I believe that of all the 100 percent cotton double sided matte papers: Moab Entrada, Red River Aurora, two of many: including Canon, Freestyle Sales.

If the paper is Natural White: No OBAs.

If the paper is Bright White: OBAs present.

NAwlins Contrarian Veteran Member • Posts: 6,978
Re: OBAs and UV filtration

What people do and don't notice never ceases to amaze me. And art snobs can be pretty bad, maybe about like wine snobs. "Great minds discuss ideas; average minds discuss things; small minds discuss wine." - Attributed to Fran Lebowitz.

And perhaps small minded photographers just discuss OBAs.

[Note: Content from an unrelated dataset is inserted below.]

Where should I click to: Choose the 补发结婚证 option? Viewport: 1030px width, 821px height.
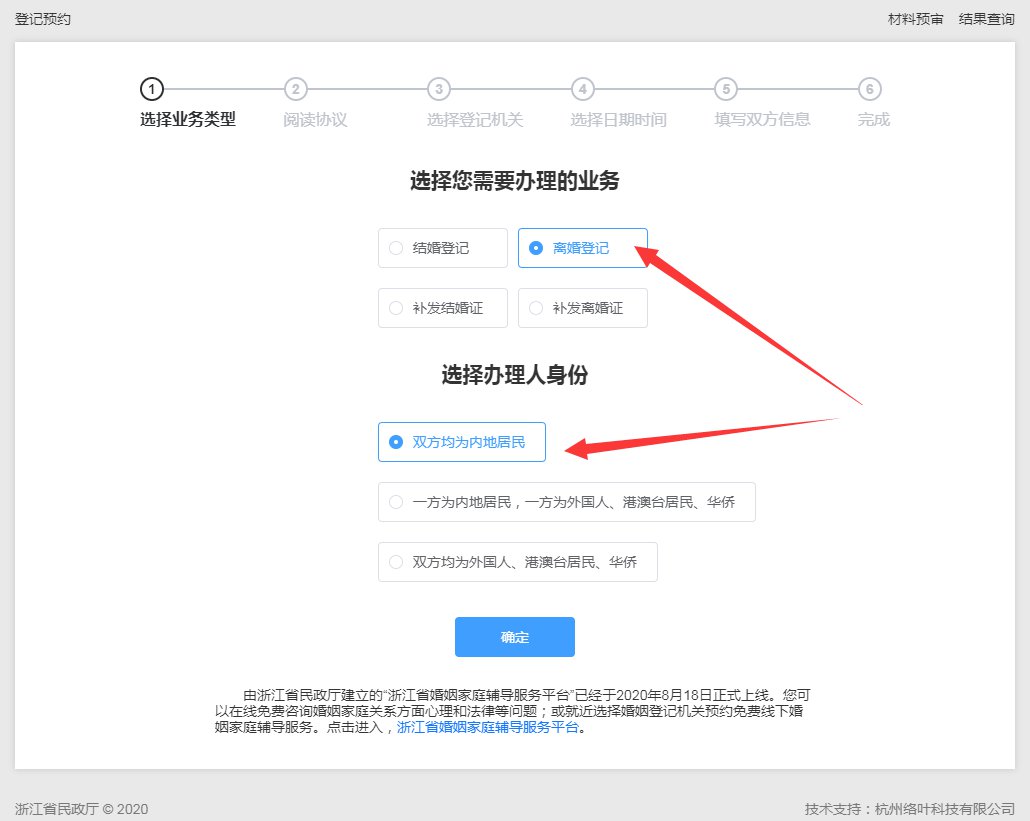click(x=442, y=308)
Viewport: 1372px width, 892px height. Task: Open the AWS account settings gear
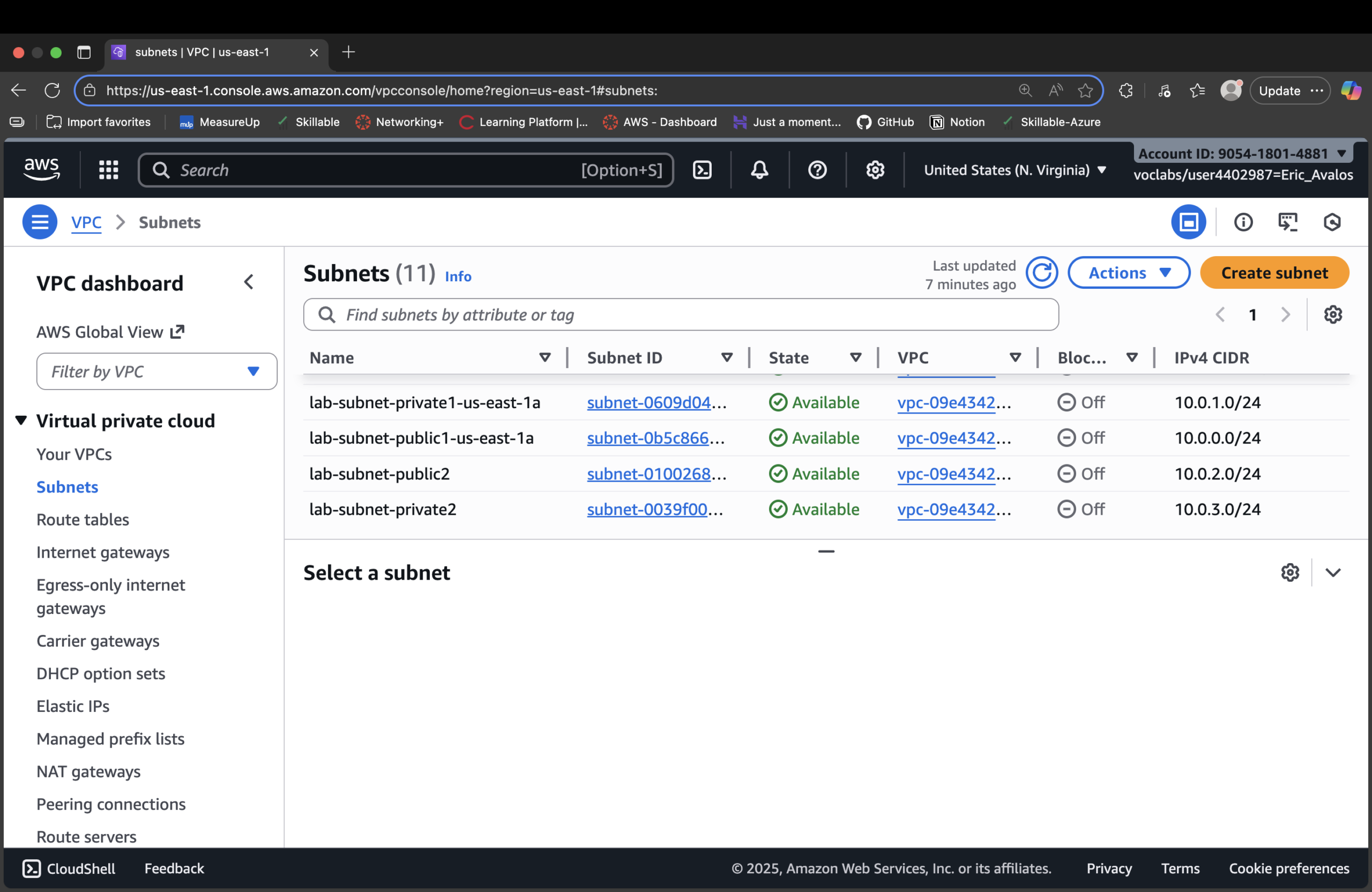coord(875,169)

Fair enough. But FWIW, I don't claim to be an artist, a great photographer, or an arbiter of what is or isn't good / important art. My photography is mostly for my own interest and amusement, and hopefully to leave my kids with something they're glad to have. After that, if anyone else appreciates it and/or regards it as worthwhile art, great, but I don't make that claim.

OTOH, many of the technical issues interest me as an amateur engineer and scientist.

I have prints from decades ago that were made with high OBA papers. Some have been displayed under harsh conditions for long periods of time. I can see no signs of deterioration. I even tried doing a reprint to see if that would show a noticeable difference. I just wasted my time. I have tried putting a print next to a 100 watt light bulb that was on for about 12 hours a day. I also put that same print in a west facing window for a few months. It looked the same as the control stored in the dark.

I have experienced some notable deterioration, very visible stuff, with a relatively small number of my photos. The worst was probably a print from one of the major services, displayed in my office, where it got relatively direct early-morning sunlight. Especially because it was a B&W image, it yellowed very noticeably over maybe about eight years, at which point I got a new print. Can I prove that light exposure degrading OBAs caused the yellowing? No. It merely seems to be the most likely cause.